Today, we honor Julian Bond
Today, while Julian’s family scattered his ashes at sea, his Southern Poverty Law Center family and friends gathered at the Civil Rights Memorial to remember him.
It was fitting that we gathered at the Memorial for it chronicles the history of the movement in which Julian, the SPLC’s first president, played such an important role.
And it was fitting that we gathered at the Memorial for it was here that Julian spoke so eloquently at its dedication.
“We are gathered in the cradle of the Confederacy,” he said then, “to dedicate a monument to those who died so all might be free."
"As we do so,” he continued, “let us rededicate ourselves to freedom's fight.”
Julian talked that day of the courage of the martyrs remembered on the Memorial, of the movement’s tragedies and triumphs, of the challenges that lie ahead.

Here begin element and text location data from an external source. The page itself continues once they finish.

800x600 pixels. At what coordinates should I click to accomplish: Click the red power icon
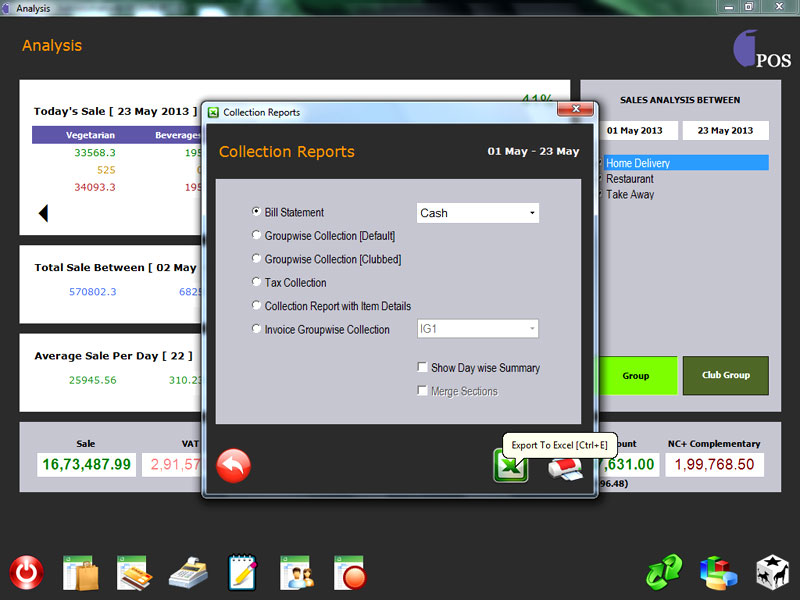tap(27, 573)
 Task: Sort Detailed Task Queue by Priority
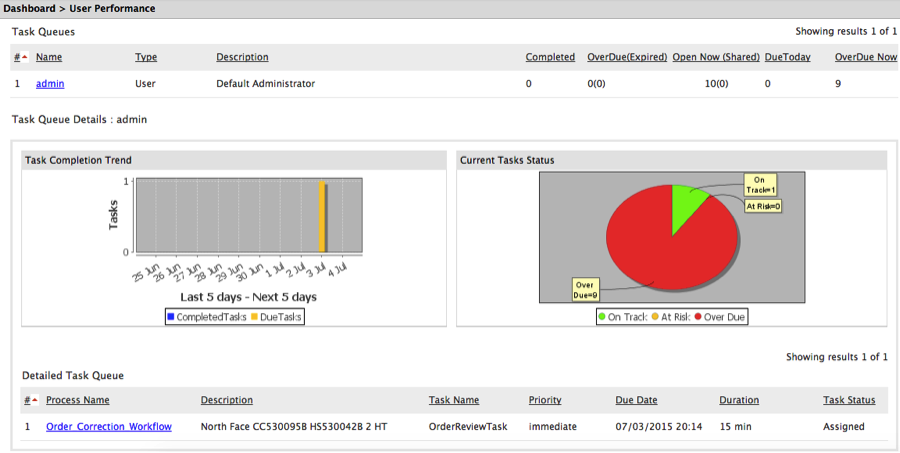coord(545,400)
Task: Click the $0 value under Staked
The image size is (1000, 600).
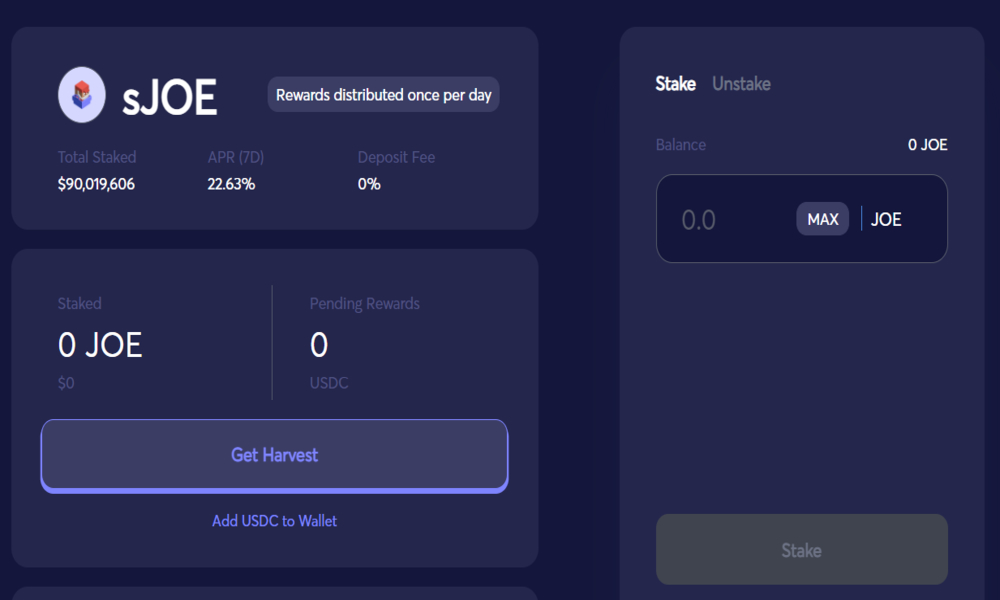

He admonished those who “believe we are impotent, unable to influence the society in which we live.”
And he closed by reminding us of Robert Kennedy’s words from his famous speech in South Africa during the era of apartheid.
"Few will have the greatness to bend history itself, but each of us can work to change a small portion of events, and in the total of these acts will be written the history of [each] generation…Each time a man stands up for an ideal, or acts to improve the lot of others, or strikes out against injustice, he sends forth a tiny ripple of hope, and crossing each other from a million different centers of energy and daring, these ripples build a current that can sweep down the mightiest walls of oppression and resistance."
Few may have the greatness to bend history, but Julian was one who did. Let us honor him today by rededicating ourselves, as he asked, “to freedom’s fight.”